• **The task**: All lines from the one holding "Given: Repost the" through the last line of the entries below must be transcribed exactly, and no others. Pictures do not go in.

Screenshot grounding data:
※

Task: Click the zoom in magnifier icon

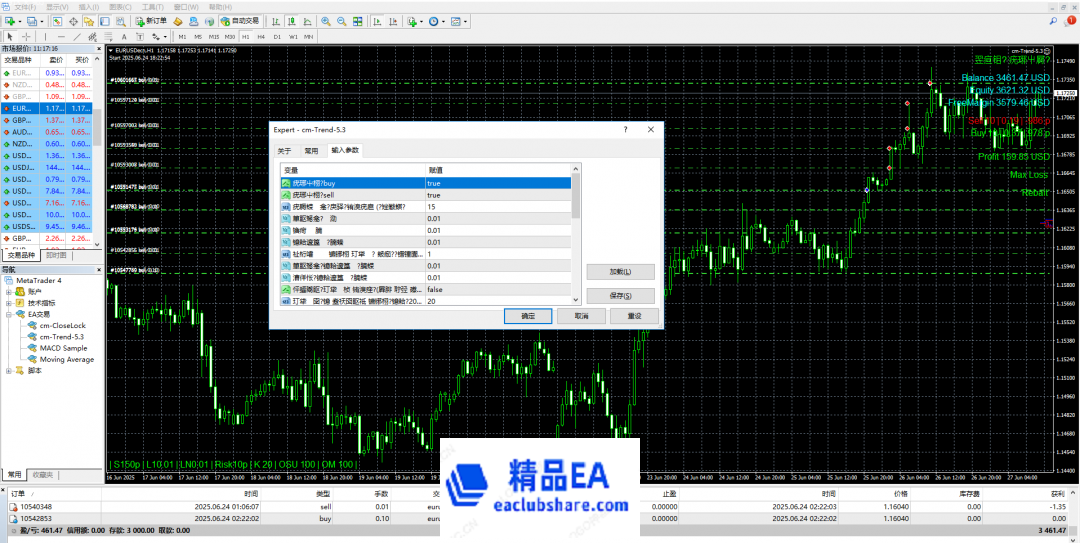Action: (x=327, y=20)
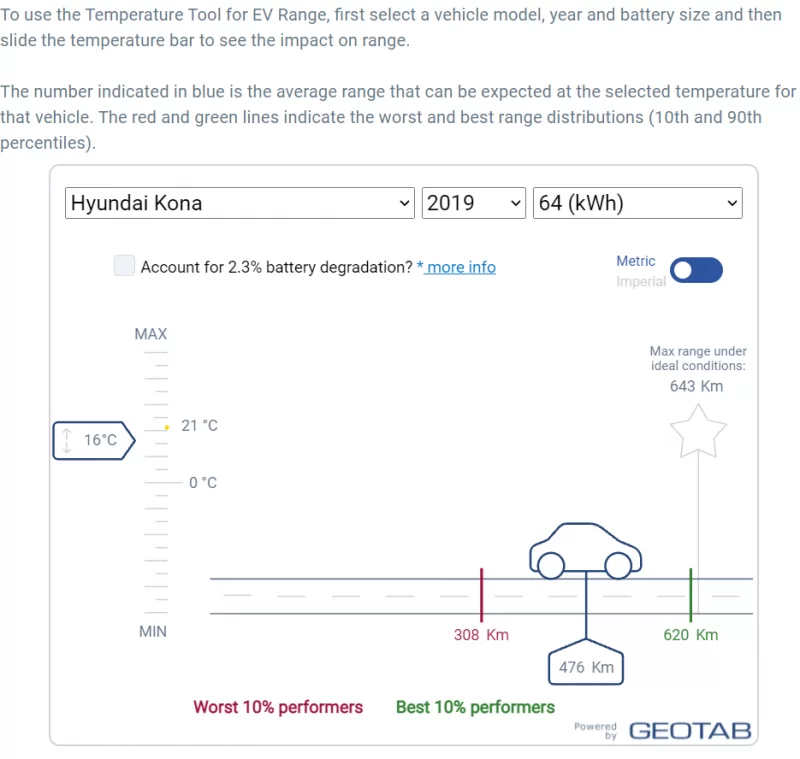The width and height of the screenshot is (800, 759).
Task: Open the "more info" link
Action: pos(457,267)
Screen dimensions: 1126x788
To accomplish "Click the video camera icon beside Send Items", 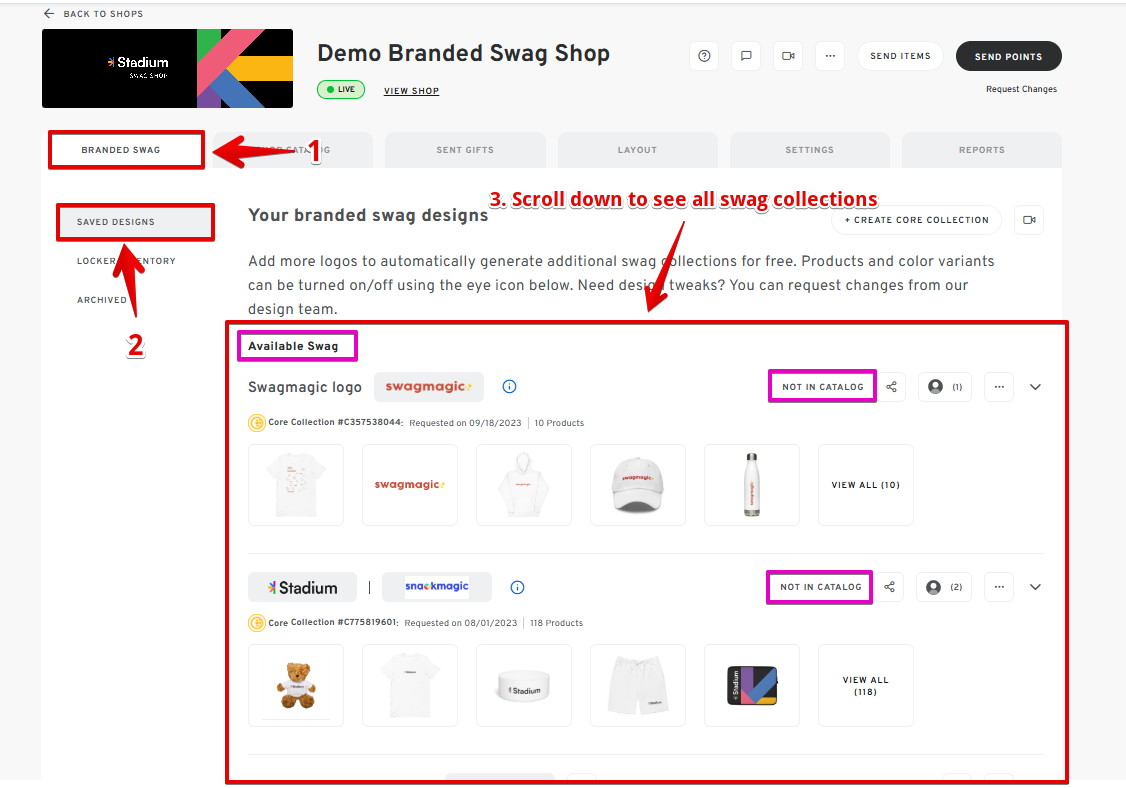I will point(788,56).
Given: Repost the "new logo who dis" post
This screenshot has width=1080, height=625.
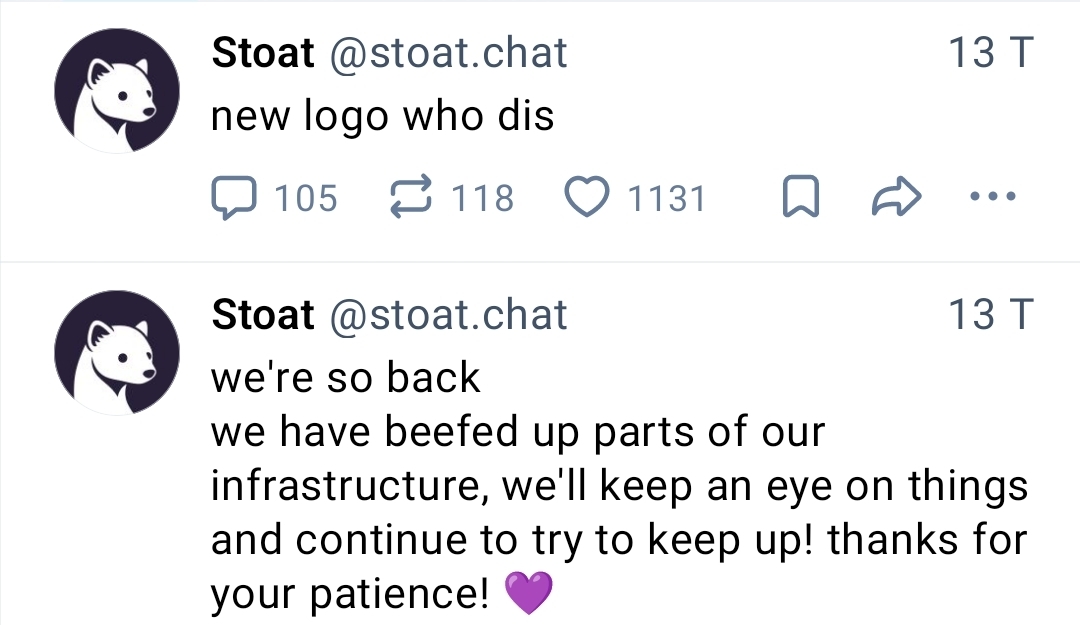Looking at the screenshot, I should (x=409, y=197).
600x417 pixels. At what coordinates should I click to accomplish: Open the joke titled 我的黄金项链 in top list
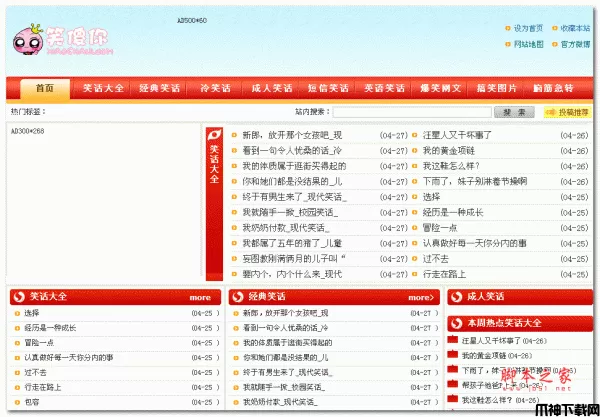tap(448, 149)
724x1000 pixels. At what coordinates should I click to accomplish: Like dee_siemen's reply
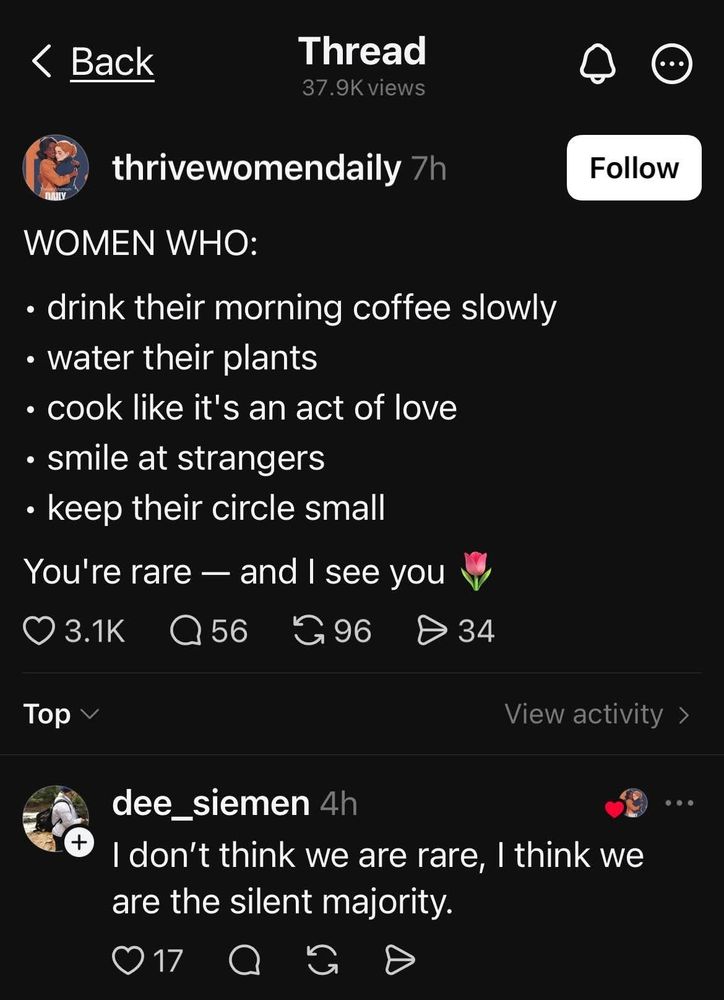128,961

※

• **Solution**:
Given: Repost the "new logo who dis" post
This screenshot has width=1080, height=625.
Looking at the screenshot, I should (x=409, y=197).
600x417 pixels. At what coordinates should I click to accomplish: Open the joke titled 我的黄金项链 in top list
tap(448, 149)
724x1000 pixels. At what coordinates should I click to accomplish: Like dee_siemen's reply
128,961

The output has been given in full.